Speaker
Impact
The attendees will get an overview about the storage research activities related to cloud technologies in EUDAT. We present the use cases for the different projects and display the issues one can expect when attempting to integrate next generation storage concepts. The audience will get an introduction into iRods, especially the rule engine (which is used for the hadoop processing), and different approaches to integrate S3-aware cloud storage.
Interested members of the audience can approach the speakers for test installations of the different components.
Summary
The talk presents work ongoing in the research and development part of EUDAT to integrate next generation storage concepts into distributed data stores. We show three projects: using iRods, the main storage component of the EUDAT infrastructure, to integrate S3 storage; another approach for doing this using DPM; and using iRods storage with HDFS and hadoop to query the storage, compute and make the results available in the native iRods name space.
Description
In EUDAT, a european data infrastructure project started in 2011, european researchers work together build a collaborative data infrastructure based on a federation of research institutes and their local resources. Since more and more research institutes make use of and host cloud technologies, the research and development part of EUDAT investigates possibilities to integrate this infrastructure.

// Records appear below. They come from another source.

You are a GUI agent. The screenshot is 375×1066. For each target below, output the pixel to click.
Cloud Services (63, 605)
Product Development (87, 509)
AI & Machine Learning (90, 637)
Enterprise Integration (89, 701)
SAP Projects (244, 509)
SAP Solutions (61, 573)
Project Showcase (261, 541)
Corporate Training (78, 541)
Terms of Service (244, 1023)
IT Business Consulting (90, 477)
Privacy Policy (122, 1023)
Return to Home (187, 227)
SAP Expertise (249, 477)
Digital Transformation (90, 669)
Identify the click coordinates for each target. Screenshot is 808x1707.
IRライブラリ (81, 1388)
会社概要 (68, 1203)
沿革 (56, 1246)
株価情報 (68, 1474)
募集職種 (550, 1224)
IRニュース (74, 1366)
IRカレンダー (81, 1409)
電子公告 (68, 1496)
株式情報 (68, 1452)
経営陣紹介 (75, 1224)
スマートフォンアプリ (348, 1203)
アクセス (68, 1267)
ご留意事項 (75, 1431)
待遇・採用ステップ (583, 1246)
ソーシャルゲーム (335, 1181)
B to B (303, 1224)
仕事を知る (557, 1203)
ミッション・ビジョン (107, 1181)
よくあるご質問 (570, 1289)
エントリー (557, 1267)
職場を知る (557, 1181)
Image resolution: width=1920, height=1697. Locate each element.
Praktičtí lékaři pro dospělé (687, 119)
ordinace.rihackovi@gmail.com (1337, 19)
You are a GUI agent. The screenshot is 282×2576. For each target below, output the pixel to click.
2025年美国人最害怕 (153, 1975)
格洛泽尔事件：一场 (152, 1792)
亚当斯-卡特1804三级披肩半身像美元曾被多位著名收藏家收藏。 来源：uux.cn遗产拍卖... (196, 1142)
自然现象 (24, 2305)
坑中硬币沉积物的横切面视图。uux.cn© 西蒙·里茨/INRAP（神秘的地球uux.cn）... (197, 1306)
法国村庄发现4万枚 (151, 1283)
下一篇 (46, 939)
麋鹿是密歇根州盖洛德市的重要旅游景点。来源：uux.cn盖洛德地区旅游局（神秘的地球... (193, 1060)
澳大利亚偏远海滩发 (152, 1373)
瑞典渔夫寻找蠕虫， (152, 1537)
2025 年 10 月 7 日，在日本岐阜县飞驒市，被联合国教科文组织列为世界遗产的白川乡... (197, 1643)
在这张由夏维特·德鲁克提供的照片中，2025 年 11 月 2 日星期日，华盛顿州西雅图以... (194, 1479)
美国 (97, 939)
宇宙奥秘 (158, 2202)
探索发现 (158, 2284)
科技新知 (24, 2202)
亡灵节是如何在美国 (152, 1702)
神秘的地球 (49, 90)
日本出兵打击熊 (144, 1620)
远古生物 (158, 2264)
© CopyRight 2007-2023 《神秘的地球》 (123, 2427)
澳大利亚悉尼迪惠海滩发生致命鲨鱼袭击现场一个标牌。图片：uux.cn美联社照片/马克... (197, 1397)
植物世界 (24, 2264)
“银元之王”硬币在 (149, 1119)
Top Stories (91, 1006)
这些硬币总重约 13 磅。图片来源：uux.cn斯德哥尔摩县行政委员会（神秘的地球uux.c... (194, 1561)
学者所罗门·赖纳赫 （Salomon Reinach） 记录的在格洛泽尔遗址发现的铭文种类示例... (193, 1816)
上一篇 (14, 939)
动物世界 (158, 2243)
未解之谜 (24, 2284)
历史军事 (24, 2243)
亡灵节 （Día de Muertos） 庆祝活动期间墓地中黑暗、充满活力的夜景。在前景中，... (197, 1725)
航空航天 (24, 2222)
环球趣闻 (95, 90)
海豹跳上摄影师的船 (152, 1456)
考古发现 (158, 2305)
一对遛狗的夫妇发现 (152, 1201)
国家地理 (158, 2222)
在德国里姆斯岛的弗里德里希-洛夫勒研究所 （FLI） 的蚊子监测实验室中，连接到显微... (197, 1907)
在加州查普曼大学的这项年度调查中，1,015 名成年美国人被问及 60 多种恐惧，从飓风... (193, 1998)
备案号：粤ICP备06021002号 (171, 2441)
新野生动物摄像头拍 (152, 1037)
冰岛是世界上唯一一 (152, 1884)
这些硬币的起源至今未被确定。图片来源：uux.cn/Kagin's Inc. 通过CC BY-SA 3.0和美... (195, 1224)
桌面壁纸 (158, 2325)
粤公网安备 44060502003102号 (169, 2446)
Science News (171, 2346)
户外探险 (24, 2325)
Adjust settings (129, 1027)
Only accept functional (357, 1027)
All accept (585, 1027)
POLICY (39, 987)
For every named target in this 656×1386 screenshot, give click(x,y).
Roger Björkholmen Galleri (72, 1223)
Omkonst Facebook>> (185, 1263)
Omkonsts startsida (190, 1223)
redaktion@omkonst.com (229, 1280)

In the work currently done, we have shown that iRods, the main storage technology used in EUDAT, can be used integrate S3-based storages such as OpenStack Swift. Similar exploratory work has been done for the widely used grid storage DPM, which shows where further iRods/OpenStack integration might go. Both projects have different goals and thus use different implementations. In the iRods solution, the iRods server/cluster works as a cache, so it is beneficial for local processing or staging to HPC, in the DPM implementation the data never passes the DPM, aiming at scenarios where the processing also happens in the cloud.
A multitude of scientific disciplines also discover the MapReduce principle as a means to process their data. We show that HDFS storages can be integrated in both iRods and DPM and that iRods can even use MapReduce to transparently generate data using the hadoop MapReduce implementation.